42. A male client who is admitted to the hospital for an unrelated medical problem is diagnosed with urethritis caused by chlamydial infection. The nursing assistant assigned to the client asks the nurse what measures are necessary to prevent contraction of the infection during care. The nurse tells the nursing assistant that:

a) enteric precautions should be instituted for the client
b) gloves and mask should be used when the in client's room
c) contact isolation should be initiated, because the diseases is highly contagious
d) standard precautions are sufficient, because the disease is transmitted sexually

43. A nursing assistant is caring for an older male client with cystits who has an indwelling urinary catheter. The registered nurse provides directions regarding urinary catheter care and ensures that the nursing assistant:

a) loops the tubing under the client's leg
b) places the tubing below the client's knee
c) uses soap and water to cleanse the perineal area
d) keeps the drainage bag above the level of the bladder

44. A nurse is planning care for a client with acute glomerulonephritis. The nurse instructs the nursing assistant to do which of the following in the care of the client?

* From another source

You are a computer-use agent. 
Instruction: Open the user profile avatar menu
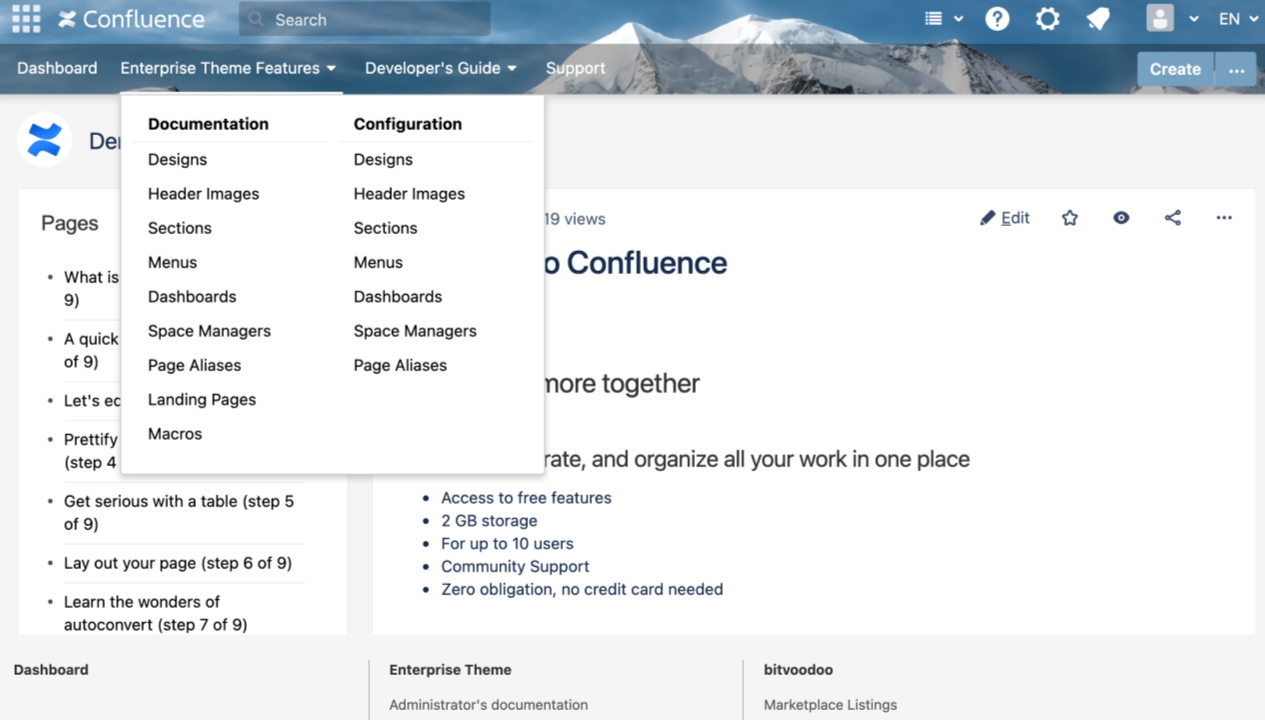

a) ambulate the client frequently
b) monitor the temperature every 2 hours
c) encourage a diet that is high in protein
d) remove the water pitcher from the bedside

45. A nurse watches a second nurse perform hemodialysis on a client. The second nurse is drinking coffee and eating doughnut next to the hemodialysis machine while talking with the client about the client's week. The first nurse should:

a) get a cup of coffee and join in on the conversation
b) determine whether or not the client would like a cup of coffee
c) admire the therapeutic relationship the second nurse has with the client
d) ask the second nurse to refrain from eating and drinking in the client area





Nursing Leadership NCLEX Questions:
Answers and Rationale

41) C
- A vest restraint should never be applied tightly because it could impair respirations. A hitch knot may be used on the client because it can easily be released in an emergency. The call light must always be within the client's reach in case the client needs assistance. The restraint needs to be released every 2 hours (or per agency policy) to provide movement.

42) D
- Chlamydia is a sexually transmitted disease. Caregivers cannot acquire the disease during administration of care, and standard precautions are the only measure that needs to be used.

43) C
- Proper care of an indwelling urinary catheter is especially important to prevent prolonged infection or reinfection in the client with cystitis. The perineal area is cleansed thoroughly using mild soap and water at least twice a day and following a bowel movement. The drainage bag is kept below the level of the bladder to prevent urine from being trapped in the bladder, and, for the same reason, the drainage tubing is not placed or looped under the client's leg. The tubing must drain freely at all times.

44) D
- A client with acute glomerulonephritis commonly experiences fluid volume excess and fatigue. Interventions include fluid restriction as well as monitoring weight and intake and output. The client may be placed on bed rest or at least encouraged to rest, because a direct correlation exists between proteinuria, hematuria, edema, and increased activity levels. The diet is high in calories but low in protein. It is unnecessary to monitor the temperature as frequently as every 2 hours.

45) D
- A potential complication of hemodialysis is the acquisition of dialysis-associated hepatitis B. This is a concern for clients (who may carry the virus), client families (at risk from contact with the client and with environmental surfaces), and staff (who may acquire the virus from contact with the client's blood). This risk is minimized by the use of standard precautions, appropriate handwashing and sterilization procedures, and the prohibition of eating, drinking, or other hand-to-mouth activity in the hemodialysis unit. The first nurse should ask the second nurse to stop eating and drinking in the client area.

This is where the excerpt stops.